Snapshotting

The entity snapshotting implementation is the second level of storage of the entity cache that periodically records an entity's current state to a snapshot stream.

Snapshots are an optimization that helps avoid the cost of projecting all of an entity's events when the entity is not in the cache (as when a service has just been started). If an entity is retrieved and there's no cache record in the in-memory cache for it, the latest snapshot will be retrieved and inserted into the in-memory cached before the latest events are read and projected.

An entity snapshot is a representation of entity state that is stored periodically in a snapshot stream.

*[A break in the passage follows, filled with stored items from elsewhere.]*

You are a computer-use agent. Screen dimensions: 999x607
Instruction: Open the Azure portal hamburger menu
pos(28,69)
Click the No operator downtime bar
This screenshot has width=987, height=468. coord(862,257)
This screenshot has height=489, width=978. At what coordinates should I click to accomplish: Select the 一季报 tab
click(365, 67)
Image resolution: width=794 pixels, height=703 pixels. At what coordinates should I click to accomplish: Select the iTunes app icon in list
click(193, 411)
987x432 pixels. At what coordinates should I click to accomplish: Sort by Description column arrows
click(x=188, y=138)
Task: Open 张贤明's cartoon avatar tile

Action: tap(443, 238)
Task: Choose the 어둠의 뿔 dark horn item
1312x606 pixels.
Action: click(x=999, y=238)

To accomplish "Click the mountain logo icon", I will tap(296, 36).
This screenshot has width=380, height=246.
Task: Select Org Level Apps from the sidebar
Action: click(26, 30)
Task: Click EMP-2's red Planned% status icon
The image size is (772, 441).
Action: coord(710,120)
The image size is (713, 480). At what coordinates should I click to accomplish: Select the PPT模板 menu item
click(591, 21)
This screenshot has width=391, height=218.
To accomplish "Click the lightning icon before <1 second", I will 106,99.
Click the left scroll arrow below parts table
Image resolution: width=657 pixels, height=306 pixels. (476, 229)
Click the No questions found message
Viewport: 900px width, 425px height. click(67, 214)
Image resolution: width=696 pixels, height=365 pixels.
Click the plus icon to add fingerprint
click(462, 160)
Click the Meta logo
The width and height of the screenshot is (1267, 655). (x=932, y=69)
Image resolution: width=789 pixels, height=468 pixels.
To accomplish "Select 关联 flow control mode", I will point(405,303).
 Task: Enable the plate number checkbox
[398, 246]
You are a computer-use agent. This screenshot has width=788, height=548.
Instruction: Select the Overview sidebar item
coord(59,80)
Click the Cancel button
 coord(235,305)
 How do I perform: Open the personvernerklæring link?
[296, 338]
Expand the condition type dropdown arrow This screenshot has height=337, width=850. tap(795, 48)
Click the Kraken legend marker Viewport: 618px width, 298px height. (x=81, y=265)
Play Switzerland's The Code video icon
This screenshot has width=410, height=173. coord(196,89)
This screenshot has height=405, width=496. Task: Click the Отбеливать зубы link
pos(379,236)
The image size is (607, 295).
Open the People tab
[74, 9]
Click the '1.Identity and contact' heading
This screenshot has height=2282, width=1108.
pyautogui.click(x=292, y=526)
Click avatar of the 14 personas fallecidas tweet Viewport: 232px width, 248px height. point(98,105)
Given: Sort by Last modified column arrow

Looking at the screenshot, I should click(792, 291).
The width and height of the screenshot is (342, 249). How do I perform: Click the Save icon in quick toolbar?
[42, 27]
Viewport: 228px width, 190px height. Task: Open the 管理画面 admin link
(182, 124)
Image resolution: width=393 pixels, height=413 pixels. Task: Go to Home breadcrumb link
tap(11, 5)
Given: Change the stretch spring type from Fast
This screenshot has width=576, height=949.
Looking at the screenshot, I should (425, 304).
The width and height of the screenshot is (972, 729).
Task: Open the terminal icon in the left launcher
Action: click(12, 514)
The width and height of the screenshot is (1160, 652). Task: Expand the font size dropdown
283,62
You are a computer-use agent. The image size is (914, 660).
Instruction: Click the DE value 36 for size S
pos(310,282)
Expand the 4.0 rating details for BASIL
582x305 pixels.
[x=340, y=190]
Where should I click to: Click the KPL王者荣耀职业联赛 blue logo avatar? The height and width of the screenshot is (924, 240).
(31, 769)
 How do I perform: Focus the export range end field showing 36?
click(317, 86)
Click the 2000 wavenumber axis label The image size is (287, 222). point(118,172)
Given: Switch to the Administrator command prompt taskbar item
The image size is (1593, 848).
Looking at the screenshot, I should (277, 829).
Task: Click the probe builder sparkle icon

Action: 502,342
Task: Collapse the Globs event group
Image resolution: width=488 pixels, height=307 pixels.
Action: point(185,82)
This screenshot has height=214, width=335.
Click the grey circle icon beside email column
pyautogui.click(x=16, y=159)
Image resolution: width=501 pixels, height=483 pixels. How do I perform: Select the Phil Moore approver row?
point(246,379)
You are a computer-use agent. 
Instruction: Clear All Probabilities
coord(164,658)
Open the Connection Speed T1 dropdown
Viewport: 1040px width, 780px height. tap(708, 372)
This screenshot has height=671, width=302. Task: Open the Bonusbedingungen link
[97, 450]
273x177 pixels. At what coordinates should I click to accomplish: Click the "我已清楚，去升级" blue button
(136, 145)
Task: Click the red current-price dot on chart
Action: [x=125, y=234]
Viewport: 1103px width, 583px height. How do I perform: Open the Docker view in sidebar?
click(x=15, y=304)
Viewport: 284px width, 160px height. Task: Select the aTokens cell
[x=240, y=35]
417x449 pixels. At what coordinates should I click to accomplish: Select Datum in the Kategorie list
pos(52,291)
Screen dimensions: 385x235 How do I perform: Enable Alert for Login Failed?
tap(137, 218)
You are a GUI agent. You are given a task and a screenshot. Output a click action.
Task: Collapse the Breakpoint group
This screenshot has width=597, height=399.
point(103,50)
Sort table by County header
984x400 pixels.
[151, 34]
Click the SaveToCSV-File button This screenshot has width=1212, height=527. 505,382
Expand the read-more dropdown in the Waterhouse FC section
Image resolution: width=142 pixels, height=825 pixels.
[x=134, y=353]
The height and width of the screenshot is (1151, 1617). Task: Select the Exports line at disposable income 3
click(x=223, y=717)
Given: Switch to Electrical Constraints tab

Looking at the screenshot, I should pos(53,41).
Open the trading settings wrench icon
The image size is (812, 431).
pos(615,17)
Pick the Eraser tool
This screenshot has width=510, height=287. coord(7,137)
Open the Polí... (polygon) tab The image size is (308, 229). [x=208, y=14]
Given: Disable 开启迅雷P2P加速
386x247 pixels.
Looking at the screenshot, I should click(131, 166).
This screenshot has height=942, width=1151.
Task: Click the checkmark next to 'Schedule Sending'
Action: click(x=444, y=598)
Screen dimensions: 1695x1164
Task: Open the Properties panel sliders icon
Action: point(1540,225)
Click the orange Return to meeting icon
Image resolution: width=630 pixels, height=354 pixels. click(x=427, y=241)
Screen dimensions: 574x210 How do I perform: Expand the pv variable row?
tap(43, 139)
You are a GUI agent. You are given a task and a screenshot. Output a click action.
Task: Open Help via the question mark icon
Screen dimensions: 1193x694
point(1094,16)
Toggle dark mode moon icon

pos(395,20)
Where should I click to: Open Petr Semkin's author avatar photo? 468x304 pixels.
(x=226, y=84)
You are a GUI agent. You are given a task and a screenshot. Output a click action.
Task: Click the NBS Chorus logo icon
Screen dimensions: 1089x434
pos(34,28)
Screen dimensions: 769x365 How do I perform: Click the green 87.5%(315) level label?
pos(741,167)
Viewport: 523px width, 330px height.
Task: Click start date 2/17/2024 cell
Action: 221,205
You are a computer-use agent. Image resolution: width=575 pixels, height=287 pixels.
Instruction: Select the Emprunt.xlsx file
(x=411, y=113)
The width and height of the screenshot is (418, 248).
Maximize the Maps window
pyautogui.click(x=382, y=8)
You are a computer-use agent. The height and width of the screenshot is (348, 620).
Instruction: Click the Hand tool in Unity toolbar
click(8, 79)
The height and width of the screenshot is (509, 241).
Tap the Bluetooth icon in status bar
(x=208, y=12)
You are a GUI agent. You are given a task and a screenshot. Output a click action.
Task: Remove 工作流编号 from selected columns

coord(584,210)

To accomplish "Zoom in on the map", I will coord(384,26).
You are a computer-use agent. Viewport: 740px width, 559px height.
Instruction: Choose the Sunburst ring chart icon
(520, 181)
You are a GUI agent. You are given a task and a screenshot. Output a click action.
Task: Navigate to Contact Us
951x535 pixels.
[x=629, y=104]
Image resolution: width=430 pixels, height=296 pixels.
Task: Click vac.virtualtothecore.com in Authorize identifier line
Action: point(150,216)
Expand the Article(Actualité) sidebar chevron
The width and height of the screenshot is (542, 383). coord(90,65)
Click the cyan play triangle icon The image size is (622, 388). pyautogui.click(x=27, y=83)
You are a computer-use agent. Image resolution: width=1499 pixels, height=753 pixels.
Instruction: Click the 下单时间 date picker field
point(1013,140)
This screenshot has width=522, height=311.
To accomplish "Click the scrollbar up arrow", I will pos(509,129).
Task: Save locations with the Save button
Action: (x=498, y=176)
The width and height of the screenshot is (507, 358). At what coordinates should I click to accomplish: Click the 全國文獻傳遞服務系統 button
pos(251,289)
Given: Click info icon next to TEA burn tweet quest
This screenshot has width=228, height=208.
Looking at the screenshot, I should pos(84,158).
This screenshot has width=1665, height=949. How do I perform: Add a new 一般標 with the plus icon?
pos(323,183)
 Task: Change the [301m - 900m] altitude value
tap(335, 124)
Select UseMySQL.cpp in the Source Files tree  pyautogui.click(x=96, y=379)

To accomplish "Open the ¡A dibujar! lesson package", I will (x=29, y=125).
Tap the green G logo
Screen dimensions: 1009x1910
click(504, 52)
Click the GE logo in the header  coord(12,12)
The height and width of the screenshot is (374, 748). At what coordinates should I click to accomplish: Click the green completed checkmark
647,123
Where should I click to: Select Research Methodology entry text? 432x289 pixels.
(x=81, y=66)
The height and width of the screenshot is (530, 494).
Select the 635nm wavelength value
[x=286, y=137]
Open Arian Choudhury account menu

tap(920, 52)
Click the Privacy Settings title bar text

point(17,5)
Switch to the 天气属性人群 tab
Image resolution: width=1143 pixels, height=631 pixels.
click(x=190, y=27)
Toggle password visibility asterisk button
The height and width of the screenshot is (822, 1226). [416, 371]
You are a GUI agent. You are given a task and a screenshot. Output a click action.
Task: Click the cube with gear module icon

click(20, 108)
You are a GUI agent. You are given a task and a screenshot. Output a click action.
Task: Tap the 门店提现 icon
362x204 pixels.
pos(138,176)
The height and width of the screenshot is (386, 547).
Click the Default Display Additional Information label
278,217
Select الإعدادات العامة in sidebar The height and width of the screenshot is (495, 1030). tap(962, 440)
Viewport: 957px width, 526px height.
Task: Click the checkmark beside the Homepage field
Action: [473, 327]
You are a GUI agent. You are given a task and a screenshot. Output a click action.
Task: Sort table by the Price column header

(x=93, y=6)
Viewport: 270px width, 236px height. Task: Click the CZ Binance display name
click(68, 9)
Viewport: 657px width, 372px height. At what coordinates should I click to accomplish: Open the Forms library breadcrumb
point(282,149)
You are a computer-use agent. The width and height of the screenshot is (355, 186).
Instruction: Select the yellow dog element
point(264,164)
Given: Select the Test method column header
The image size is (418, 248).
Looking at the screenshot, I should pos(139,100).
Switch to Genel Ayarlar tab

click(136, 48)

The interval between an entity's snapshots is measured in number of events read and projected onto the entity.

Snapshot Facts

  • A snapshot is only read when an attempt is made to retrieve an entity from the cache and there is no cache record for the entity having previously been inserted into the cache
  • An entity is transformed into JSON when recorded into its snapshot stream
  • A JSON snapshot is transformed into an entity instance when retrieving a snapshotted entity from its snapshot stream
  • If an entity doesn't implement the protocol explicitly, it will not be able to be converted to and from JSON for snapshotting (there is no default implementation)
  • While many external services may read an entity's stream and its snapshots, only the service to which an entity is native should write snapshots
  • Attribute names in the raw JSON representation are converted between camelCase and underscore_case when writing and reading snapshots
  • The interval between an entity's snapshots is measured in number of events read and projected between snapshots
  • Snapshots are not recorded exactly on the snapshot interval boundary
  • The snapshot interval is tuned based on the throughput of the particular service hosting it, so there is no default snapshot interval
  • There is no automatic disposal of previous snapshots, but it is relatively trivial to clean snapshot streams if it ever becomes an issue.

The EntitySnapshot::Postgres Class

The EntitySnapshot::Postgres class is a concrete class from the EntitySnapshot::Postgres library and namespace.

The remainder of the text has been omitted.